[Goal of the exercise] Look below for the line holding "Au pair Іспанія (робота з дітьми) (56, 2116)" and the line holding "Нижний Новгород (133, 1400)". Transcribe exactly those lines and all lines between them, nothing more.

[Input records]
=== Section Start ===

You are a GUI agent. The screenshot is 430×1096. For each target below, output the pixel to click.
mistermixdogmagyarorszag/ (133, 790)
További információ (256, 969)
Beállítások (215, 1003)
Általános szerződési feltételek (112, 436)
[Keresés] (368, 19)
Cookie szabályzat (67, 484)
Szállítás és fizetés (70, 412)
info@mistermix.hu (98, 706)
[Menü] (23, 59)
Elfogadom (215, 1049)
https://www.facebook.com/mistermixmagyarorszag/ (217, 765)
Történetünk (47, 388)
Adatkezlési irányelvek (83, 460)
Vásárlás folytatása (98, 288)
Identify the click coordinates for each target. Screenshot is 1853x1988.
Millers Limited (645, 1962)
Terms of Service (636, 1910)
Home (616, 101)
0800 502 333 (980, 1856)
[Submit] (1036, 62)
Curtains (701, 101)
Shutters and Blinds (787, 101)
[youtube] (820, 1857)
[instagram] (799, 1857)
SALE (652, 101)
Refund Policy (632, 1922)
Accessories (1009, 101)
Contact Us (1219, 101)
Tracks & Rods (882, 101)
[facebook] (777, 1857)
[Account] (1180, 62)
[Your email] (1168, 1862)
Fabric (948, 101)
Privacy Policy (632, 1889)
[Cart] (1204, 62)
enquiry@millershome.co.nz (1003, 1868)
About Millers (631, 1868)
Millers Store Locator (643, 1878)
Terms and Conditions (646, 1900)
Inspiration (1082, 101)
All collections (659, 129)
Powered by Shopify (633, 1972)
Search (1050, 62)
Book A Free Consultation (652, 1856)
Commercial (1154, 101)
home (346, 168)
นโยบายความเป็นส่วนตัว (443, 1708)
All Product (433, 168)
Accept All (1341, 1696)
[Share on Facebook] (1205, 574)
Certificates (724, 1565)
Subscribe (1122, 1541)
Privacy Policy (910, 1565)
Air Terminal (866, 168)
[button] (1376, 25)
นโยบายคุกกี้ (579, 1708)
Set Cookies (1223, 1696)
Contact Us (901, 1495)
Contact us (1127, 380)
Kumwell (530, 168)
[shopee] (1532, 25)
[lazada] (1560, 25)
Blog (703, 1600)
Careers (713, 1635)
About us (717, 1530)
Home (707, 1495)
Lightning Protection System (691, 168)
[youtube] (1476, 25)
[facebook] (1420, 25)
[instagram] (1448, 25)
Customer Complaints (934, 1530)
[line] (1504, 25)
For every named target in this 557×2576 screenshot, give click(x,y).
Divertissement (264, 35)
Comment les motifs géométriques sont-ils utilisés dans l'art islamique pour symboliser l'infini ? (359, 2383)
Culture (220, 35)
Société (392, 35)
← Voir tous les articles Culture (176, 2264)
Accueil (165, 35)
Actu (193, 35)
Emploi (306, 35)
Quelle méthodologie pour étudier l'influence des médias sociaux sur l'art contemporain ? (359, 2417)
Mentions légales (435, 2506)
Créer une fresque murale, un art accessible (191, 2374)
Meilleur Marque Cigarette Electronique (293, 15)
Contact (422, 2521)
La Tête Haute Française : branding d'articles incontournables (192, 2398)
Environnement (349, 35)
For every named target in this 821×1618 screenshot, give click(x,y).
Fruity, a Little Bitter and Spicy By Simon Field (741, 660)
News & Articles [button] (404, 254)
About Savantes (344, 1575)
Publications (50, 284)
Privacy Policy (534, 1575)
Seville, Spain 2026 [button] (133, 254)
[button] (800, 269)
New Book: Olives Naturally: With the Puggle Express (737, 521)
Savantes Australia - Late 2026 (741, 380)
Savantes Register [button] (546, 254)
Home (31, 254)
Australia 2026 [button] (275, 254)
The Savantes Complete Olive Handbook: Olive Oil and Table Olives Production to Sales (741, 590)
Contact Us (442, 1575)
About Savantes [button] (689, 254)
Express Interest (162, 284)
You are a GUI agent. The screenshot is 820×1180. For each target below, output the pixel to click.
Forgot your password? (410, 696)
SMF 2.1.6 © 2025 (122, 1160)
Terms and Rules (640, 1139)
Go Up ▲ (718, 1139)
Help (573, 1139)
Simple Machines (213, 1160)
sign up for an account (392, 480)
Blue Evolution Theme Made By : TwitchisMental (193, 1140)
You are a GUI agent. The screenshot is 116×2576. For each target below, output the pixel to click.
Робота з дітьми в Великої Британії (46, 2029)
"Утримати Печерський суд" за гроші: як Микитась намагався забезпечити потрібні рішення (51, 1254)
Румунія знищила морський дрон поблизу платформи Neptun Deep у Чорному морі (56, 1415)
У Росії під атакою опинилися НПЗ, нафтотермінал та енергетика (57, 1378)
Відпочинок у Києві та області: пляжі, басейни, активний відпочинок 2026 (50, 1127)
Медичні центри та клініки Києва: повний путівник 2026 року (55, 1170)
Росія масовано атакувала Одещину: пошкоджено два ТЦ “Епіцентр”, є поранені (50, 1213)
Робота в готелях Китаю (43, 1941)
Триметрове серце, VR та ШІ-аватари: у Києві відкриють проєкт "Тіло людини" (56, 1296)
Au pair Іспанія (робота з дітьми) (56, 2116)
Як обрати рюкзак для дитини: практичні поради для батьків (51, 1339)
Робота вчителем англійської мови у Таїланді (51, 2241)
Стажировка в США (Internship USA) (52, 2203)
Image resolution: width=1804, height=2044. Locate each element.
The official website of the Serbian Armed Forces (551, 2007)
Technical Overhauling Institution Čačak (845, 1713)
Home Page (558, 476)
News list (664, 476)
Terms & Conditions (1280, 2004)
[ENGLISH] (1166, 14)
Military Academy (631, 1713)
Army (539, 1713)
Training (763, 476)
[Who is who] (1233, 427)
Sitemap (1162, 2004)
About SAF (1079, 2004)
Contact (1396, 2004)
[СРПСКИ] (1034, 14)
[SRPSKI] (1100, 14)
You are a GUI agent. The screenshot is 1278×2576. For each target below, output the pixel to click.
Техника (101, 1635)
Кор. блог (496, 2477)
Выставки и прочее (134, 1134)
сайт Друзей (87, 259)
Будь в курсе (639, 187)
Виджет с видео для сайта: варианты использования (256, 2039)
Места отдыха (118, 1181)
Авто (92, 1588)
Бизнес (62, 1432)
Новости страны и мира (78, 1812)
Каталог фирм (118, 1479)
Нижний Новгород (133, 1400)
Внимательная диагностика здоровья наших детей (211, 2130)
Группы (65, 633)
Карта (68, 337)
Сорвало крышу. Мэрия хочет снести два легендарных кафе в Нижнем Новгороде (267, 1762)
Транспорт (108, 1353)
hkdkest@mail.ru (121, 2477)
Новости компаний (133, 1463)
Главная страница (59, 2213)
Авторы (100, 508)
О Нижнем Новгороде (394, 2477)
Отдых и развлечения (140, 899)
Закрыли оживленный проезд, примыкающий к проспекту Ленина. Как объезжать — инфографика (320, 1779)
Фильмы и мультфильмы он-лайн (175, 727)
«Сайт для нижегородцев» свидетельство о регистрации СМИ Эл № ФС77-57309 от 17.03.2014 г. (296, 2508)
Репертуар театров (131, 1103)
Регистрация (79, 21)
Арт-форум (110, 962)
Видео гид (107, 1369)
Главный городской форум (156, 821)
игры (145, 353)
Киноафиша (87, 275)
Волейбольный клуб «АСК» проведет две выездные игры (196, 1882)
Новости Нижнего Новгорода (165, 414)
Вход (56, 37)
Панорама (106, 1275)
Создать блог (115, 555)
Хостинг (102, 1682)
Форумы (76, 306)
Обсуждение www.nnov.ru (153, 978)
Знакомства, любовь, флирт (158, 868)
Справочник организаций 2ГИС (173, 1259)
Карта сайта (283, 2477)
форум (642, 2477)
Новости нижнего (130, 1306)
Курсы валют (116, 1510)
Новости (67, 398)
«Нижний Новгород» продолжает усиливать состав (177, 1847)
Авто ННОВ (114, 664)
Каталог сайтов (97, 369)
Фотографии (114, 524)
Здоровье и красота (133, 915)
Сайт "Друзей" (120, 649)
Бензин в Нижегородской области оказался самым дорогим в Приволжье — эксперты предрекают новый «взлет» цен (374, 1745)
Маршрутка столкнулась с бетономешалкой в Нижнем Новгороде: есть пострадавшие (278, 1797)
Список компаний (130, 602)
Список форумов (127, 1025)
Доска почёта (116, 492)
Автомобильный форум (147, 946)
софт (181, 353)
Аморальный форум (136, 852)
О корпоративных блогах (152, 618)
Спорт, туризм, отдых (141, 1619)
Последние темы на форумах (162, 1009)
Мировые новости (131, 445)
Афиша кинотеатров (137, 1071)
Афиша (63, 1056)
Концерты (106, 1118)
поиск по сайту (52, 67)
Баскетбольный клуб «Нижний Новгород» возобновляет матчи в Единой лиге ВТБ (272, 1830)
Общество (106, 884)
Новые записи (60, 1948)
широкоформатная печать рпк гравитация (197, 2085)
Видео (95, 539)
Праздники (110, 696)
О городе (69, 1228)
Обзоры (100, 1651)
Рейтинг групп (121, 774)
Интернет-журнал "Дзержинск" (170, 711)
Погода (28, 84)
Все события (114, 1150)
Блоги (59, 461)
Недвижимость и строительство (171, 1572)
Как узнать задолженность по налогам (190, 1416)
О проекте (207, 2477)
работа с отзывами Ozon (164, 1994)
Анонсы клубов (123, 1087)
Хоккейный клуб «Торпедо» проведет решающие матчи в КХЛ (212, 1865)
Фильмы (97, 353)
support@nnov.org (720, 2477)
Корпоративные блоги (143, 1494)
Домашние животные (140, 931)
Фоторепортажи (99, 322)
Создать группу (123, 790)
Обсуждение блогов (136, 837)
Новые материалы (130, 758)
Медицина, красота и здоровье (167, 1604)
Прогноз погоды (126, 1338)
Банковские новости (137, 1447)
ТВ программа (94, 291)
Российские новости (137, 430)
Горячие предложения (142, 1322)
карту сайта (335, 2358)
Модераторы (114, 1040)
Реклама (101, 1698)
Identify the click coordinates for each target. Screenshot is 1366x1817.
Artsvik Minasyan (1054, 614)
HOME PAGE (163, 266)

=== Section End ===

[Answer space]
Au pair Іспанія (робота з дітьми) (56, 2116)
Як обрати рюкзак для дитини: практичні поради для батьків (51, 1339)
Робота вчителем англійської мови у Таїланді (51, 2241)
Стажировка в США (Internship USA) (52, 2203)
Image resolution: width=1804, height=2044. Locate each element.
The official website of the Serbian Armed Forces (551, 2007)
Technical Overhauling Institution Čačak (845, 1713)
Home Page (558, 476)
News list (664, 476)
Terms & Conditions (1280, 2004)
[ENGLISH] (1166, 14)
Military Academy (631, 1713)
Army (539, 1713)
Training (763, 476)
[Who is who] (1233, 427)
Sitemap (1162, 2004)
About SAF (1079, 2004)
Contact (1396, 2004)
[СРПСКИ] (1034, 14)
[SRPSKI] (1100, 14)
You are a GUI agent. The screenshot is 1278×2576. For each target below, output the pixel to click.
Техника (101, 1635)
Кор. блог (496, 2477)
Выставки и прочее (134, 1134)
сайт Друзей (87, 259)
Будь в курсе (639, 187)
Виджет с видео для сайта: варианты использования (256, 2039)
Места отдыха (118, 1181)
Авто (92, 1588)
Бизнес (62, 1432)
Новости страны и мира (78, 1812)
Каталог фирм (118, 1479)
Нижний Новгород (133, 1400)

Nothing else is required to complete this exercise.